Here are some übergadgetries that may facilitate the visualization and manipulation of complex data sets while simultaneously fostering more meaningful collaborations. That is, of course, if your office can afford their steep price tags and have the space in the studio to put them in.
The TouchTable is “an easy to use display device that detects the location and movement of users’ hands on its surface to dynamically change a projected image in real-time.” And while standing with the design team, perhaps even with the clients, everyone can interact with the screen with simple, intuitive gestures.
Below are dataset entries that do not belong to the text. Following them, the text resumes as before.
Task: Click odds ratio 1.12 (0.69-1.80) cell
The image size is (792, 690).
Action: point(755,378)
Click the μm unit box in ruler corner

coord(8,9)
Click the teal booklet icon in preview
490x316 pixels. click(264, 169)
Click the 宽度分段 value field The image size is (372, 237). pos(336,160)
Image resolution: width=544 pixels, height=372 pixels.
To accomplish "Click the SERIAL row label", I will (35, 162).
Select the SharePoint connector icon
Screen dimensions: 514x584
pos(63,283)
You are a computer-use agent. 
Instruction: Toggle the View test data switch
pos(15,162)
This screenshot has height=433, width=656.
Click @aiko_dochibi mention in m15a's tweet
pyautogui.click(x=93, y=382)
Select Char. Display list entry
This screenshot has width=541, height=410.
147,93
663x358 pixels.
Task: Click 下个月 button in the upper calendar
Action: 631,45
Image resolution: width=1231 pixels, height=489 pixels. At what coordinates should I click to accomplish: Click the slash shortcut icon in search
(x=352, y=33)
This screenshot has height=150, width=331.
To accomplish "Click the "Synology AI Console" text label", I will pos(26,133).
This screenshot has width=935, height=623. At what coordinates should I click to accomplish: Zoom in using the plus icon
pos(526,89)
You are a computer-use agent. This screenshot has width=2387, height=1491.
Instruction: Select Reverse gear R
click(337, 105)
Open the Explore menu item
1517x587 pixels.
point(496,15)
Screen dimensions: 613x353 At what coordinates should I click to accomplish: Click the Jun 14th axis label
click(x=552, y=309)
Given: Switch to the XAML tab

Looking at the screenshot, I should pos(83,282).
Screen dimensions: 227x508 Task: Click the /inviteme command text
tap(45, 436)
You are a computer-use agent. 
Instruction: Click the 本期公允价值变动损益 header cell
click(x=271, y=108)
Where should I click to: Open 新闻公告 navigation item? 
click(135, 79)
So imagine a shoal of hands and fingers recontouring swales and berms, rearranging town centers and Olympic venues, erasing entire neighborhoods with the fanatical zeal of a developer, and even plotting out evacuation routes during times of natural disasters.
With gentle pressures and soft caresses.
But for something that's immersive, try a CAVE, such as the one in the Electronic Visualization Lab at the University of Illinois Chicago. As the name somewhat implies, the CAVE is a “surround-screen, surround-sound, projection-based virtual reality (VR) system. The illusion of immersion is created by projecting 3D computer graphics into a 10'x10'x9' cube composed of display screens that completely surround the viewer. It is coupled with head and hand tracking systems to produce the correct stereo perspective and to isolate the position and orientation of a 3D input device.”
If you like, have a look at this landscape architecture thesis in which a CAVE was used to design and code a virtual landscape of an Australian Aboriginal creation narrative.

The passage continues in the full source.